DESCRIPTION OF THE TASK: Return the stretch of the data from the line containing "Open the Базы" through the line containing "[x=242, y=440]", word for word, with both of those lines included.
§
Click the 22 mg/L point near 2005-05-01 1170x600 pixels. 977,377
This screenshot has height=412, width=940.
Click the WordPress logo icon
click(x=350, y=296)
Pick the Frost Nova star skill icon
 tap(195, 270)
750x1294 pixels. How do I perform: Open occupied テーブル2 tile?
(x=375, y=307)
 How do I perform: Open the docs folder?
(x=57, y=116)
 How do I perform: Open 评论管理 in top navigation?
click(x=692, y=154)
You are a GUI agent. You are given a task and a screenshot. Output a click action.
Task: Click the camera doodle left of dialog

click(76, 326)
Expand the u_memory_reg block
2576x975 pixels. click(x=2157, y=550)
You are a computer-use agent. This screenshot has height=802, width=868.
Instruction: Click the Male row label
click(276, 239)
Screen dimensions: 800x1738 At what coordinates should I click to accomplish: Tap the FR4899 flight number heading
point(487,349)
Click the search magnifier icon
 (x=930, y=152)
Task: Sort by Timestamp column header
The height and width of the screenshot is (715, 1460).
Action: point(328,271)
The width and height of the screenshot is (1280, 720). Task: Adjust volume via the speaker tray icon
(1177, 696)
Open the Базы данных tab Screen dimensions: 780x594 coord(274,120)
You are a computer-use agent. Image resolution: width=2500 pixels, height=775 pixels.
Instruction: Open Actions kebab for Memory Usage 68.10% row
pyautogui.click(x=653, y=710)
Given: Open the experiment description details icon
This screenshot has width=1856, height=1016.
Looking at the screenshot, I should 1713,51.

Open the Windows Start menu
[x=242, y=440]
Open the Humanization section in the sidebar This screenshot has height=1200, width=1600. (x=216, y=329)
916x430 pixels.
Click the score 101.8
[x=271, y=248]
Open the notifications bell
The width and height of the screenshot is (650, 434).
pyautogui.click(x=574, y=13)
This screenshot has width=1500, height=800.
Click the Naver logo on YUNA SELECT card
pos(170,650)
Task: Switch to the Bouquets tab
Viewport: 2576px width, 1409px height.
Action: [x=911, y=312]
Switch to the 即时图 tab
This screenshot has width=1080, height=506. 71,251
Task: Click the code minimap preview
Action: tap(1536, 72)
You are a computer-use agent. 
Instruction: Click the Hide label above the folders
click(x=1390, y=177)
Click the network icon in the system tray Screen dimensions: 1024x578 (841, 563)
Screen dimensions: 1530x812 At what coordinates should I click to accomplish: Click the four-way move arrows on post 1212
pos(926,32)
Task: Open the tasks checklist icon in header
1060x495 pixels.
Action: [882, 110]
§
COMPLETED TASK:
Open the Базы данных tab Screen dimensions: 780x594 coord(274,120)
You are a computer-use agent. Image resolution: width=2500 pixels, height=775 pixels.
Instruction: Open Actions kebab for Memory Usage 68.10% row
pyautogui.click(x=653, y=710)
Given: Open the experiment description details icon
This screenshot has width=1856, height=1016.
Looking at the screenshot, I should 1713,51.

Open the Windows Start menu
[x=242, y=440]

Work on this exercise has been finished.